• _Consigne_:
Reproduisez à l'identique, s'il vous plaît, tout le matériel depuis la ligne contenant « will (x=461, y=58). » jusqu'à la ligne contenant « point(629,47) », ces deux lignes comprises.

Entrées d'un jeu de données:
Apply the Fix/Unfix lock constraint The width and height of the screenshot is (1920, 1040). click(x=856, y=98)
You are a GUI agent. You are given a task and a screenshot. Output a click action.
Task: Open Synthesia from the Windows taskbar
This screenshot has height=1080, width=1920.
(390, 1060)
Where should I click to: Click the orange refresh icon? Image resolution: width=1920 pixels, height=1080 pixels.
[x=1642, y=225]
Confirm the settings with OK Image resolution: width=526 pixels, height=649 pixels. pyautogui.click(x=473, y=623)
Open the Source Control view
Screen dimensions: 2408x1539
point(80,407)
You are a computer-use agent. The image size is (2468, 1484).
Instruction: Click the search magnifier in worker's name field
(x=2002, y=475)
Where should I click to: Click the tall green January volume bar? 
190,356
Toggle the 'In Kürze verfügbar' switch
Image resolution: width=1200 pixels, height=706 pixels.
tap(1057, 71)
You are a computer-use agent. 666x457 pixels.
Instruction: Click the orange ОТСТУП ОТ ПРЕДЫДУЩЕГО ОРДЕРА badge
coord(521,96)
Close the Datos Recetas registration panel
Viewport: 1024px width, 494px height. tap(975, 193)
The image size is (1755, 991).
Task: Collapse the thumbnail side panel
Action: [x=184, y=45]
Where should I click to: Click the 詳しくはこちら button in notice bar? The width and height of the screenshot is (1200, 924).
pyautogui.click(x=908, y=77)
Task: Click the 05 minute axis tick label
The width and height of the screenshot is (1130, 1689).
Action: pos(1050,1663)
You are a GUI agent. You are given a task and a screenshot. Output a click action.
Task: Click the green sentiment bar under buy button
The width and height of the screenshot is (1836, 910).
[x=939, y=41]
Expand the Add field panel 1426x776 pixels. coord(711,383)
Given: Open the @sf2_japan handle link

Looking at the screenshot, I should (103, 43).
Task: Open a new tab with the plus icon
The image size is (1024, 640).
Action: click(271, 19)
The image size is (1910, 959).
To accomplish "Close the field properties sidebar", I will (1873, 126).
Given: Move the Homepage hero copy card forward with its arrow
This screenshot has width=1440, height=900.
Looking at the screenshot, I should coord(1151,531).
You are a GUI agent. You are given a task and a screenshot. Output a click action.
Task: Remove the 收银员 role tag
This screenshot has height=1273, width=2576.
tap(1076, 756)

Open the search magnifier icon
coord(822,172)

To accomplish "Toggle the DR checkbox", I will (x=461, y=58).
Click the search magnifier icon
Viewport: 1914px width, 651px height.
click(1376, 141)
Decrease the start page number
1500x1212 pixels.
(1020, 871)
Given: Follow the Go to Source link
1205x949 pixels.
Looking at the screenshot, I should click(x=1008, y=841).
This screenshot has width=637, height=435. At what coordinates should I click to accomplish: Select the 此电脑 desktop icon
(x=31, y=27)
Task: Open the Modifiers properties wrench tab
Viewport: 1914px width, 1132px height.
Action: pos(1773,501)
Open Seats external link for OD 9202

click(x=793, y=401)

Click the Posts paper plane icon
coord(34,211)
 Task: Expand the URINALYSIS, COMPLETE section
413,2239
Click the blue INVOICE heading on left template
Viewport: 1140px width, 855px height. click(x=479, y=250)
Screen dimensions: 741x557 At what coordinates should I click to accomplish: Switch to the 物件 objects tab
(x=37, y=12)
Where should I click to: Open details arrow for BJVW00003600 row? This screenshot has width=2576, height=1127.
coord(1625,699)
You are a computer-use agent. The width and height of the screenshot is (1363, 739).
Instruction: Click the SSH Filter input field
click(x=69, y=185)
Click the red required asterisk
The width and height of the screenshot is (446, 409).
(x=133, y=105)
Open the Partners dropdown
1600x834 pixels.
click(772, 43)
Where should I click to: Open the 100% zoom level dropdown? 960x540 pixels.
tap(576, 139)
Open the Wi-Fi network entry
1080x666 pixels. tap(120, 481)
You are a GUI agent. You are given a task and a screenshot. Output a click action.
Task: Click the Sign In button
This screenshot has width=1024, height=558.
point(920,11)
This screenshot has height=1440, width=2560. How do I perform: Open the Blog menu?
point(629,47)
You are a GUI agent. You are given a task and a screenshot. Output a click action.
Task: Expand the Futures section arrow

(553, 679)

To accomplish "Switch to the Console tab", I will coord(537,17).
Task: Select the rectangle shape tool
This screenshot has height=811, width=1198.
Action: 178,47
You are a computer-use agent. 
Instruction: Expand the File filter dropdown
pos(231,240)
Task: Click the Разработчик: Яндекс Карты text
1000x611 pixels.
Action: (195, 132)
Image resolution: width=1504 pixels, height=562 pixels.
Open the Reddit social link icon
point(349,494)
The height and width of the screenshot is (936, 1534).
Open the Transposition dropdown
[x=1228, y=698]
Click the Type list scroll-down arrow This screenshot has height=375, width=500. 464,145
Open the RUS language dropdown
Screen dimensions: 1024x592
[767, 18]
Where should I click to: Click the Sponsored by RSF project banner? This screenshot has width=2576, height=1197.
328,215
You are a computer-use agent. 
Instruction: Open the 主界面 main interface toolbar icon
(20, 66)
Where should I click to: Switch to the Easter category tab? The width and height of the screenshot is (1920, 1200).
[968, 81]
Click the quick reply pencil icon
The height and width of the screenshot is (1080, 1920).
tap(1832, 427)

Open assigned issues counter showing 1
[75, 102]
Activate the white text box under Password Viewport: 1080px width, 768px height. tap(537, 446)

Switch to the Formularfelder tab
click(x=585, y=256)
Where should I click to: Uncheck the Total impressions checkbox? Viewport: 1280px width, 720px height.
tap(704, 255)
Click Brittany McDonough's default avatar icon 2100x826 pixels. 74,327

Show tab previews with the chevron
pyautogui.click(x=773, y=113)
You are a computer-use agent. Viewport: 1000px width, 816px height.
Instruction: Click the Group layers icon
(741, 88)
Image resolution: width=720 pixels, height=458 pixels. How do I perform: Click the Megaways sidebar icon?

• _Réponse attendue_:
To accomplish "Toggle the DR checkbox", I will (x=461, y=58).
Click the search magnifier icon
Viewport: 1914px width, 651px height.
click(1376, 141)
Decrease the start page number
1500x1212 pixels.
(1020, 871)
Given: Follow the Go to Source link
1205x949 pixels.
Looking at the screenshot, I should click(x=1008, y=841).
This screenshot has width=637, height=435. At what coordinates should I click to accomplish: Select the 此电脑 desktop icon
(x=31, y=27)
Task: Open the Modifiers properties wrench tab
Viewport: 1914px width, 1132px height.
Action: pos(1773,501)
Open Seats external link for OD 9202

click(x=793, y=401)

Click the Posts paper plane icon
coord(34,211)
 Task: Expand the URINALYSIS, COMPLETE section
413,2239
Click the blue INVOICE heading on left template
Viewport: 1140px width, 855px height. click(x=479, y=250)
Screen dimensions: 741x557 At what coordinates should I click to accomplish: Switch to the 物件 objects tab
(x=37, y=12)
Where should I click to: Open details arrow for BJVW00003600 row? This screenshot has width=2576, height=1127.
coord(1625,699)
You are a computer-use agent. The width and height of the screenshot is (1363, 739).
Instruction: Click the SSH Filter input field
click(x=69, y=185)
Click the red required asterisk
The width and height of the screenshot is (446, 409).
(x=133, y=105)
Open the Partners dropdown
1600x834 pixels.
click(772, 43)
Where should I click to: Open the 100% zoom level dropdown? 960x540 pixels.
tap(576, 139)
Open the Wi-Fi network entry
1080x666 pixels. tap(120, 481)
You are a GUI agent. You are given a task and a screenshot. Output a click action.
Task: Click the Sign In button
This screenshot has width=1024, height=558.
point(920,11)
This screenshot has height=1440, width=2560. How do I perform: Open the Blog menu?
point(629,47)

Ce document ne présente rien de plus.